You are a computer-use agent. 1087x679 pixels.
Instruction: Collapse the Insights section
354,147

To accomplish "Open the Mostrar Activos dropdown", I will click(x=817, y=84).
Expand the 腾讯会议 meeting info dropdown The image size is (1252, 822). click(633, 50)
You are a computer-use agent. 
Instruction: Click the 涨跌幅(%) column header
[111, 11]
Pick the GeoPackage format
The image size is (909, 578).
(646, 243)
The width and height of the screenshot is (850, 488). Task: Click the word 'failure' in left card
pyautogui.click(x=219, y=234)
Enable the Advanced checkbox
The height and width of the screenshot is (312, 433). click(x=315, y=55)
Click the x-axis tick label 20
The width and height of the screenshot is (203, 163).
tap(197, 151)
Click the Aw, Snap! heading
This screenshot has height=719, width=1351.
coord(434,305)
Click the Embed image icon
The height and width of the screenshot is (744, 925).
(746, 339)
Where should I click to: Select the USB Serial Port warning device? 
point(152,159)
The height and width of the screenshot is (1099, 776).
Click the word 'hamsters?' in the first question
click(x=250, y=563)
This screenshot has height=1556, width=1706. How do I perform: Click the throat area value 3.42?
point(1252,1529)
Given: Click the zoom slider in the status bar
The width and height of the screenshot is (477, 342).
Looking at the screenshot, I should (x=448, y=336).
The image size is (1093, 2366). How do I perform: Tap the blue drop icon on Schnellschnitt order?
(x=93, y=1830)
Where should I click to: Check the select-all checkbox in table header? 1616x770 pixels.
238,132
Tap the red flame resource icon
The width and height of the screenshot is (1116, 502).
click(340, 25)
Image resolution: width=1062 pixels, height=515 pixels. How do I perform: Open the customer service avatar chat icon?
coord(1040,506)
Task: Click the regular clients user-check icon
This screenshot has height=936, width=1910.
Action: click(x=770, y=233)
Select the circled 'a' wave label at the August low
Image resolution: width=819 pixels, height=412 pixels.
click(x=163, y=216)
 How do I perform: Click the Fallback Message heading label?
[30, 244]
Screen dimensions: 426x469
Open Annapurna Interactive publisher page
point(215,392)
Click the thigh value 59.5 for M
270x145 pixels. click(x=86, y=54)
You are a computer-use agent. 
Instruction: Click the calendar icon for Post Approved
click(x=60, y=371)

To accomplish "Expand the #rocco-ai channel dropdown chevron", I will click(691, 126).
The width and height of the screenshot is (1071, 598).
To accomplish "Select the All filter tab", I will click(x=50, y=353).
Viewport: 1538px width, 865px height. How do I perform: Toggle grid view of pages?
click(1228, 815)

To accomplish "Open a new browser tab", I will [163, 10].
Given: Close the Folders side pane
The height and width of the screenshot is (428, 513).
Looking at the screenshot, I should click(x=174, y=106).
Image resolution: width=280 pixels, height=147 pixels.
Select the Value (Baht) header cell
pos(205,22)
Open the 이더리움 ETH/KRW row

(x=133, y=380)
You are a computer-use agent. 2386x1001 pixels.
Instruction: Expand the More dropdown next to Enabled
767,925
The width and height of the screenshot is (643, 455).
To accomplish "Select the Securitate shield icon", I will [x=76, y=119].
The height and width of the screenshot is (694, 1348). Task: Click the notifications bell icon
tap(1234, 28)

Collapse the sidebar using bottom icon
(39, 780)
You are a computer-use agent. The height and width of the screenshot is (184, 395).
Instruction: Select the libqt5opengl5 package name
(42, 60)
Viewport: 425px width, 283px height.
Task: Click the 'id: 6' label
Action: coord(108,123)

────────────────

*Problem details*
Rewrite all of the items above, changing every "Instruction" to "Command" and leaving everything else as it is.

*Solution to this problem*
You are a computer-use agent. 1087x679 pixels.
Command: Collapse the Insights section
354,147

To accomplish "Open the Mostrar Activos dropdown", I will click(x=817, y=84).
Expand the 腾讯会议 meeting info dropdown The image size is (1252, 822). click(633, 50)
You are a computer-use agent. 
Command: Click the 涨跌幅(%) column header
[111, 11]
Pick the GeoPackage format
The image size is (909, 578).
(646, 243)
The width and height of the screenshot is (850, 488). Task: Click the word 'failure' in left card
pyautogui.click(x=219, y=234)
Enable the Advanced checkbox
The height and width of the screenshot is (312, 433). click(x=315, y=55)
Click the x-axis tick label 20
The width and height of the screenshot is (203, 163).
tap(197, 151)
Click the Aw, Snap! heading
This screenshot has height=719, width=1351.
coord(434,305)
Click the Embed image icon
The height and width of the screenshot is (744, 925).
(746, 339)
Where should I click to: Select the USB Serial Port warning device? 
point(152,159)
The height and width of the screenshot is (1099, 776).
Click the word 'hamsters?' in the first question
click(x=250, y=563)
This screenshot has height=1556, width=1706. How do I perform: Click the throat area value 3.42?
point(1252,1529)
Given: Click the zoom slider in the status bar
The width and height of the screenshot is (477, 342).
Looking at the screenshot, I should (x=448, y=336).
The image size is (1093, 2366). How do I perform: Tap the blue drop icon on Schnellschnitt order?
(x=93, y=1830)
Where should I click to: Check the select-all checkbox in table header? 1616x770 pixels.
238,132
Tap the red flame resource icon
The width and height of the screenshot is (1116, 502).
click(340, 25)
Image resolution: width=1062 pixels, height=515 pixels. How do I perform: Open the customer service avatar chat icon?
coord(1040,506)
Task: Click the regular clients user-check icon
This screenshot has height=936, width=1910.
Action: click(x=770, y=233)
Select the circled 'a' wave label at the August low
Image resolution: width=819 pixels, height=412 pixels.
click(x=163, y=216)
 How do I perform: Click the Fallback Message heading label?
[30, 244]
Screen dimensions: 426x469
Open Annapurna Interactive publisher page
point(215,392)
Click the thigh value 59.5 for M
270x145 pixels. click(x=86, y=54)
You are a computer-use agent. 
Command: Click the calendar icon for Post Approved
click(x=60, y=371)

To accomplish "Expand the #rocco-ai channel dropdown chevron", I will click(691, 126).
The width and height of the screenshot is (1071, 598).
To accomplish "Select the All filter tab", I will click(x=50, y=353).
Viewport: 1538px width, 865px height. How do I perform: Toggle grid view of pages?
click(1228, 815)

To accomplish "Open a new browser tab", I will [163, 10].
Given: Close the Folders side pane
The height and width of the screenshot is (428, 513).
Looking at the screenshot, I should click(x=174, y=106).
Image resolution: width=280 pixels, height=147 pixels.
Select the Value (Baht) header cell
pos(205,22)
Open the 이더리움 ETH/KRW row

(x=133, y=380)
You are a computer-use agent. 2386x1001 pixels.
Command: Expand the More dropdown next to Enabled
767,925
The width and height of the screenshot is (643, 455).
To accomplish "Select the Securitate shield icon", I will [x=76, y=119].
The height and width of the screenshot is (694, 1348). Task: Click the notifications bell icon
tap(1234, 28)

Collapse the sidebar using bottom icon
(39, 780)
You are a computer-use agent. The height and width of the screenshot is (184, 395).
Command: Select the libqt5opengl5 package name
(42, 60)
Viewport: 425px width, 283px height.
Task: Click the 'id: 6' label
Action: coord(108,123)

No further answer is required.